» Given request
Reproduce the data from the line containing "Tap the H+ mobile data icon" through the line containing "Image resolution: width=389", inclusive, with "Curtain Panels" swapped for "Window Blinds" and nothing else altered.

» Raw records
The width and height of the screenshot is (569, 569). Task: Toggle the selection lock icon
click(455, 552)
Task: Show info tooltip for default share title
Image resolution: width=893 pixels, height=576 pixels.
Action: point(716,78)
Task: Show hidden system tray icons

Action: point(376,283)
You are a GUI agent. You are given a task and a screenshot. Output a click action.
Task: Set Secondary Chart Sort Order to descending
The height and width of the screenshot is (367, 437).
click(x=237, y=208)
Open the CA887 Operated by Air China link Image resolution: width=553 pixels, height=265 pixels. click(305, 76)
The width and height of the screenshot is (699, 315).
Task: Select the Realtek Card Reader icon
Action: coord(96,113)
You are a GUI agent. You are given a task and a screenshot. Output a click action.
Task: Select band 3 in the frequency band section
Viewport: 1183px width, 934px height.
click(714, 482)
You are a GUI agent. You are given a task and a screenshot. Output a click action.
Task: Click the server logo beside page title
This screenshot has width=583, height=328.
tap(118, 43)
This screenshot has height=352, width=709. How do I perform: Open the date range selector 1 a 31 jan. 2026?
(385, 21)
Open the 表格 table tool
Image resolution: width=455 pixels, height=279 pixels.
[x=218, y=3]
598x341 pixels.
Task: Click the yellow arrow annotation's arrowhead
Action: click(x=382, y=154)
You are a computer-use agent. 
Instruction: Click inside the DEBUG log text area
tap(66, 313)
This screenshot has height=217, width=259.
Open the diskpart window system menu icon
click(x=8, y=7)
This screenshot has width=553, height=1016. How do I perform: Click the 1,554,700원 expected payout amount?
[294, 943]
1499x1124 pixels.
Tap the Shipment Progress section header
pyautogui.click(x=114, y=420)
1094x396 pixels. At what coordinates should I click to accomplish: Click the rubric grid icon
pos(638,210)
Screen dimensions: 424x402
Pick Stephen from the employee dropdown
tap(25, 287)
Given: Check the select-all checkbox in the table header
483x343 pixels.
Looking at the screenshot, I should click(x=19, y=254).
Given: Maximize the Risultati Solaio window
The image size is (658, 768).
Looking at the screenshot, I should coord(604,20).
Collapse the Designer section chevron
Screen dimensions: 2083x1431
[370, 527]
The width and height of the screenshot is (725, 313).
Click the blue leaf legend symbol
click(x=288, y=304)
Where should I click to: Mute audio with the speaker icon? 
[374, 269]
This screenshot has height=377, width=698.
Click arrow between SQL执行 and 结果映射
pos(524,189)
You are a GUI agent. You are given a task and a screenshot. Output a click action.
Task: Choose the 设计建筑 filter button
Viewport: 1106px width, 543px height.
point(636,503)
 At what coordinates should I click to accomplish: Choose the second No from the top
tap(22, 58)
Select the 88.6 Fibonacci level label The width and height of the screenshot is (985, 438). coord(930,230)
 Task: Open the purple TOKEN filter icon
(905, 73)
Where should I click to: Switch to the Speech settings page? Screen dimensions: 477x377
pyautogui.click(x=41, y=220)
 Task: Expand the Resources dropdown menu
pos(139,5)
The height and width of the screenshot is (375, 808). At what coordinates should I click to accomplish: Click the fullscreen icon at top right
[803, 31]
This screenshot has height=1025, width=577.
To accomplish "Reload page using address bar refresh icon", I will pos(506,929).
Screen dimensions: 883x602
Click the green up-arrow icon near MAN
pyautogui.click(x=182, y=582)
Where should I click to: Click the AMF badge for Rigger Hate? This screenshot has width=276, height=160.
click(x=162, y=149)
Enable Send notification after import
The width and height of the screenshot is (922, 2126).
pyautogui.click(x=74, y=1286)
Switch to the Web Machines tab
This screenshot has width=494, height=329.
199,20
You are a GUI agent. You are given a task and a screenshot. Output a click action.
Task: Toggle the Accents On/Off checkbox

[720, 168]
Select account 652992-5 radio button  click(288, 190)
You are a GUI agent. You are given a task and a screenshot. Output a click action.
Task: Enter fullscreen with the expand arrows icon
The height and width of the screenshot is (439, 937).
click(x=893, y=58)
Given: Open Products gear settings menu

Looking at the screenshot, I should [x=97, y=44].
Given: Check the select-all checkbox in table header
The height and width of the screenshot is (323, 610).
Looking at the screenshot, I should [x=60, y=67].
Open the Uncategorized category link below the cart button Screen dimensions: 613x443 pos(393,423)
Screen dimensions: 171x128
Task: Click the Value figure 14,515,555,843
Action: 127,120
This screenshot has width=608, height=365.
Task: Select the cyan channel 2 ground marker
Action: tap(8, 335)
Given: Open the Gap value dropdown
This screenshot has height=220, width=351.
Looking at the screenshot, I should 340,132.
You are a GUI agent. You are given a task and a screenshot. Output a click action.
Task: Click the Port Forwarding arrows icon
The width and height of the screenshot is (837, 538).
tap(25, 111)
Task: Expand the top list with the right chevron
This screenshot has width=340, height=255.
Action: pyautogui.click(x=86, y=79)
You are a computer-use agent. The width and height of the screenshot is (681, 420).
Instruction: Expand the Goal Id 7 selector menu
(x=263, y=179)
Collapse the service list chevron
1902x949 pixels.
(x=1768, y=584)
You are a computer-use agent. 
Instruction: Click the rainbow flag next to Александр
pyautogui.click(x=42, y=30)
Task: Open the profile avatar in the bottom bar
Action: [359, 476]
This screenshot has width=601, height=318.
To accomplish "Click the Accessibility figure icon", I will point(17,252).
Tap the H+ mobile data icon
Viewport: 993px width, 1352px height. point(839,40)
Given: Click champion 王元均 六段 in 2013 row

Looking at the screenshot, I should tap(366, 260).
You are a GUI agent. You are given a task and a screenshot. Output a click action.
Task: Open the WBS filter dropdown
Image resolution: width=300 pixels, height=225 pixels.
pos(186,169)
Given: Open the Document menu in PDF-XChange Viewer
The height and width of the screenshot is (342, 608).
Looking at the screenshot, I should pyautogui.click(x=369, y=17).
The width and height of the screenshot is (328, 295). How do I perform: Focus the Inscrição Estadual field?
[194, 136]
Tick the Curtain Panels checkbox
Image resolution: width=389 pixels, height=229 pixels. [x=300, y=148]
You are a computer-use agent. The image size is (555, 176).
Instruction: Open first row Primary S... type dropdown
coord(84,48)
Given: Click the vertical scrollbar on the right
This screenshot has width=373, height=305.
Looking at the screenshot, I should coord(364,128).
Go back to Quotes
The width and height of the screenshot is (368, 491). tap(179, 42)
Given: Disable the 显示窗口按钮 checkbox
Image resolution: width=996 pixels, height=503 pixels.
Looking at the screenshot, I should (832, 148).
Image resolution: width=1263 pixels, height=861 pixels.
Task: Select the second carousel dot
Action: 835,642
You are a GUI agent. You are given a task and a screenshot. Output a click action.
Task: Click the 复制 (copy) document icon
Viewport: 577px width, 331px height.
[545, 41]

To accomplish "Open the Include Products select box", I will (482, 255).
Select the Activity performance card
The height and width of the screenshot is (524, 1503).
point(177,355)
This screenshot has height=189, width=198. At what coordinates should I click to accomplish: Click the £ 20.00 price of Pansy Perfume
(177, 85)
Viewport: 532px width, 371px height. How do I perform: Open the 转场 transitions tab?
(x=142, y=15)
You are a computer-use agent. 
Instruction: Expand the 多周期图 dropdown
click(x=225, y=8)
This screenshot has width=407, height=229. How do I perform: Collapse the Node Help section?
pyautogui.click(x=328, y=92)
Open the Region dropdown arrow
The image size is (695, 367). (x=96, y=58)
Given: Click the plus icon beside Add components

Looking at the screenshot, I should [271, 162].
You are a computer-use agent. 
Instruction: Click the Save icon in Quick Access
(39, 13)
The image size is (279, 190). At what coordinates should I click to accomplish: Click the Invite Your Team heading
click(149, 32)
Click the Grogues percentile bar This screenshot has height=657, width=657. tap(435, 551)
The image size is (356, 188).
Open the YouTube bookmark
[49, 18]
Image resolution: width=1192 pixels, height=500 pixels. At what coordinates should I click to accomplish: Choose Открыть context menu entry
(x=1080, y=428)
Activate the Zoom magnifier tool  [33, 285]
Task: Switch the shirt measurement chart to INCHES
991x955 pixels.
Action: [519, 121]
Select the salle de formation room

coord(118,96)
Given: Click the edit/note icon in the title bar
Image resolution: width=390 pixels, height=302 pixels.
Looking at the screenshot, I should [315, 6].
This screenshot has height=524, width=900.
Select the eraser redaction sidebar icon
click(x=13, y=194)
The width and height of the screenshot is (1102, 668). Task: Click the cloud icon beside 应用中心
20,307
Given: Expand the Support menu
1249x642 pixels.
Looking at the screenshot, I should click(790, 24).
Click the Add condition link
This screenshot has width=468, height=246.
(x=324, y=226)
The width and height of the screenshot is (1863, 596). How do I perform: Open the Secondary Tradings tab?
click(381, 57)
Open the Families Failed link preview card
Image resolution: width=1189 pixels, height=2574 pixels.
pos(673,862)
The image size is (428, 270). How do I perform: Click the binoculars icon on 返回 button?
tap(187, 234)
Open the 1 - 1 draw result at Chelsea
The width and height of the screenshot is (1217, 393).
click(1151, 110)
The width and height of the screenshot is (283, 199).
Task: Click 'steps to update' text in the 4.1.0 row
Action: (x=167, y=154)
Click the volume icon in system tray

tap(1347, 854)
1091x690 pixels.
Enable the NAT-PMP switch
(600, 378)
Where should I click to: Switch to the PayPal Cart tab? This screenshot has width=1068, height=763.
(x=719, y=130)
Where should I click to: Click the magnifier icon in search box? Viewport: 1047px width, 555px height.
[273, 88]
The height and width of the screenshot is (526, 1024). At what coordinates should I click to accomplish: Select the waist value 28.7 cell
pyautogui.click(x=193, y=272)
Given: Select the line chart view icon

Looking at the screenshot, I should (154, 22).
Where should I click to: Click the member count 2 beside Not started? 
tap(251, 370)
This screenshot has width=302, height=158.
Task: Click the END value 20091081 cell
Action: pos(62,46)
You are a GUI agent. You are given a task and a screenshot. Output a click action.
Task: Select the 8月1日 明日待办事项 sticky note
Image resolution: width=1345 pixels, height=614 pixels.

» Finished task
Tap the H+ mobile data icon
Viewport: 993px width, 1352px height. point(839,40)
Given: Click champion 王元均 六段 in 2013 row

Looking at the screenshot, I should tap(366, 260).
You are a GUI agent. You are given a task and a screenshot. Output a click action.
Task: Open the WBS filter dropdown
Image resolution: width=300 pixels, height=225 pixels.
pos(186,169)
Given: Open the Document menu in PDF-XChange Viewer
The height and width of the screenshot is (342, 608).
Looking at the screenshot, I should pyautogui.click(x=369, y=17).
The width and height of the screenshot is (328, 295). How do I perform: Focus the Inscrição Estadual field?
[194, 136]
Tick the Window Blinds checkbox
Image resolution: width=389 pixels, height=229 pixels. [x=300, y=148]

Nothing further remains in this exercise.